WHAT YOU ARE ASKED TO DO =
In the rows below, locate each line containing the word "coordinates" and copy those lines.
** begin DATA PROVIDED **
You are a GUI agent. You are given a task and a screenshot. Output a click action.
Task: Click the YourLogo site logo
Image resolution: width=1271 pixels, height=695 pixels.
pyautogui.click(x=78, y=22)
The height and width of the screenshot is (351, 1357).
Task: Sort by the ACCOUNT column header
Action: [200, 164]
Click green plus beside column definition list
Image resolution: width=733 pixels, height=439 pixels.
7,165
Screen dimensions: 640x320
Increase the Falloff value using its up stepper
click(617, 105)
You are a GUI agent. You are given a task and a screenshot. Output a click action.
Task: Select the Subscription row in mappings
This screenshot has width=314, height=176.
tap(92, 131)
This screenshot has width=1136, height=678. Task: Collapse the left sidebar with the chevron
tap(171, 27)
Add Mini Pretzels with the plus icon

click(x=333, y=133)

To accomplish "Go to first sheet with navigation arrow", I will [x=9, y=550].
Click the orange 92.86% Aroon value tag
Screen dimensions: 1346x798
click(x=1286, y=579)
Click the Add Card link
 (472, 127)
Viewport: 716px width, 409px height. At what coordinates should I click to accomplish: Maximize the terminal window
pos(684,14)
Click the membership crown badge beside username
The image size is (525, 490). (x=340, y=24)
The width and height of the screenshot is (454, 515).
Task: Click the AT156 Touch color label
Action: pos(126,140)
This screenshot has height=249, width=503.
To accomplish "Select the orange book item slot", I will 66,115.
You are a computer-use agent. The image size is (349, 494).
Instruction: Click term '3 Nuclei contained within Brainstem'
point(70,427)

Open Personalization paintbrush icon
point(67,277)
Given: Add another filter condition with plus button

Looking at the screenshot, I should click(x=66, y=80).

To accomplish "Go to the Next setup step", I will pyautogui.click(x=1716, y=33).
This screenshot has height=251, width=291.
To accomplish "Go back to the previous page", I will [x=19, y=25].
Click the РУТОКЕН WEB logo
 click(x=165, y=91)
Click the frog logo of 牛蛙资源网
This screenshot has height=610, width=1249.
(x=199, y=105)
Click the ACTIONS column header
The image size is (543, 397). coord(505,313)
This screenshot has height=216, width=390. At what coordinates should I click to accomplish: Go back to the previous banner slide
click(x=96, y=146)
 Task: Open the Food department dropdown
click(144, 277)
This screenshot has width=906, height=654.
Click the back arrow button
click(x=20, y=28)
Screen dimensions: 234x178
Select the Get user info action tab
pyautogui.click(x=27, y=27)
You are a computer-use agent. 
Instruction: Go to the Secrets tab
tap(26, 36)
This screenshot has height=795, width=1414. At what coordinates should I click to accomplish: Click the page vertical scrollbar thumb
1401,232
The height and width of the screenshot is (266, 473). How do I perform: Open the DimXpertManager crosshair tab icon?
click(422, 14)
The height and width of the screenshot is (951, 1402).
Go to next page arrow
** end DATA PROVIDED **
WORKED SOLUTION =
Viewport: 716px width, 409px height. At what coordinates should I click to accomplish: Maximize the terminal window
This screenshot has height=216, width=390. At what coordinates should I click to accomplish: Go back to the previous banner slide
This screenshot has height=795, width=1414. At what coordinates should I click to accomplish: Click the page vertical scrollbar thumb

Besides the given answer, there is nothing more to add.